What Do We Mean by Anglo-Saxon? Pre-Conquest to the Present

19 October 2020

My article on how the term Anglo-Saxon has been used over the centuries has finally been officially published.

A pdf of the paper can be downloaded from JSTOR. (JSTOR access required to download at no cost.)

The raw data, in the form an Excel spreadsheet, can downloaded from here.

Wilton, David. “What Do We Mean By Anglo-Saxon? Pre-Conquest to the Present.” Journal of English and Germanic Philology (JEGP), 119.4, October 2020, 425–54.

The article uses linguistic corpora, ranging from the Dictionary of Old English Corpus to the Corpus of Contemporary American English, to trace the usage and senses of the term Anglo-Saxon from the early medieval period through to the present day. It shows that in the early medieval period, while the term was used on the Continent insular use prior to Norman Conquest was rare, referred only to the unified kingdom of Mercia and Wessex, and was limited to the context of royal intitulature. Following the Conquest, it disappeared from English usage before being re-borrowed from continental Latin in the late sixteenth century. And starting at the turn of the nineteenth century it began to be applied to contemporary contexts, first as politico-cultural marker for things English or British, and shortly afterward as an ethno-racial marker. Present-day use of Anglo-Saxon, even in academic circles, is usually not as a reference to the pre-Conquest era, but rather as a contemporary identity label, usually as a marker of whiteness, or as a politico-cultural marker for the global dominance of U.S./British cultural, political, and economic institutions and policies. While the use of the term as an identity label is strongest in North America, such use makes up a substantial percentage of British usage as well.

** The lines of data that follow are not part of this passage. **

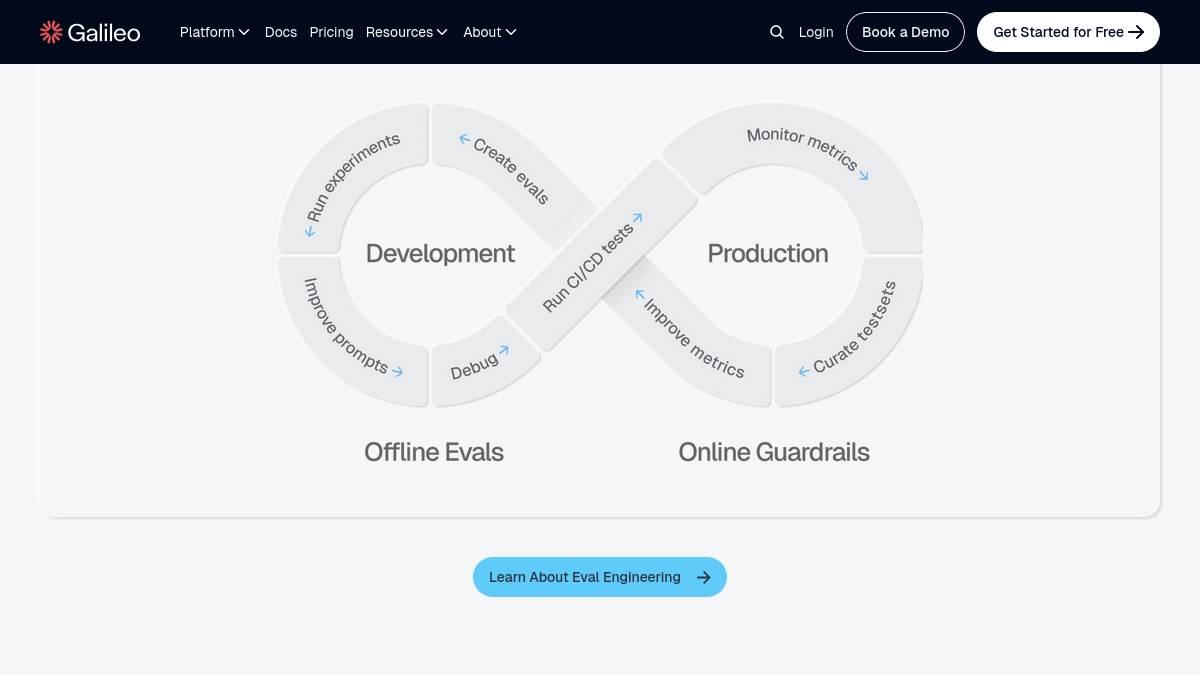
Task: Click the Galileo starburst logo icon
Action: (51, 32)
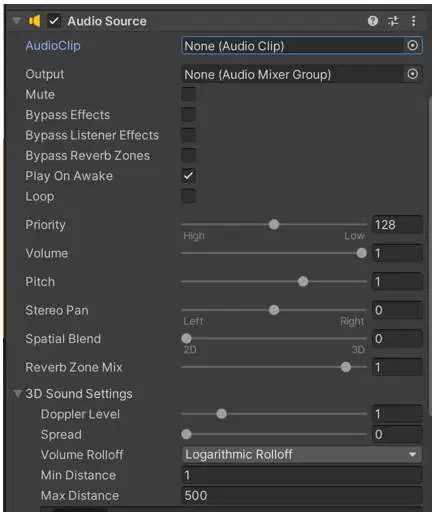Viewport: 435px width, 512px height.
Task: Enable the Mute checkbox
Action: (189, 94)
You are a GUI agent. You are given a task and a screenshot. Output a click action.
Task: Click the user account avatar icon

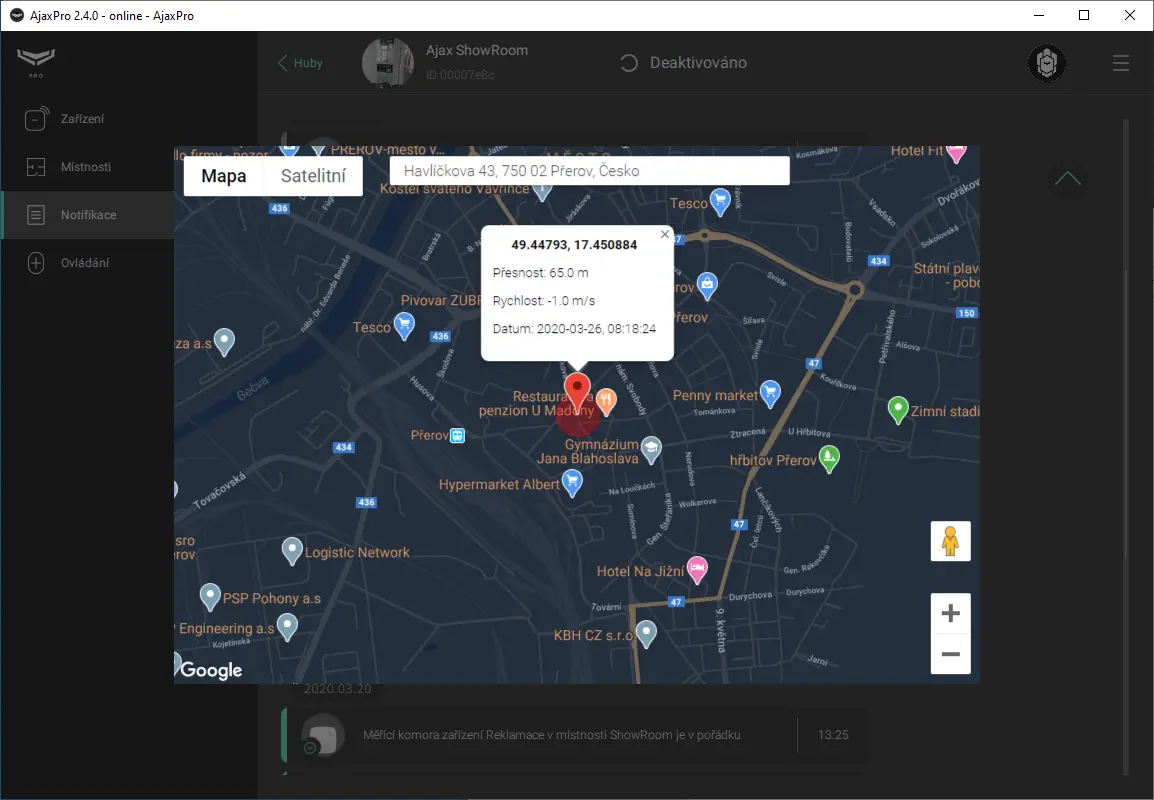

The results of this study have implications for how the field of medieval studies, and studies of pre-Conquest England in particular, use Anglo-Saxon. Not only is the term analytically problematic because it conflates ethnically and politically distinct peoples in the pre-Conquest era, but its present-day use as a ethno-racial identity marker inevitably associates the field with race and whiteness at a time when the field is striving to break from its roots in eighteenth- and nineteenth-century, ethno-nationalist thinking.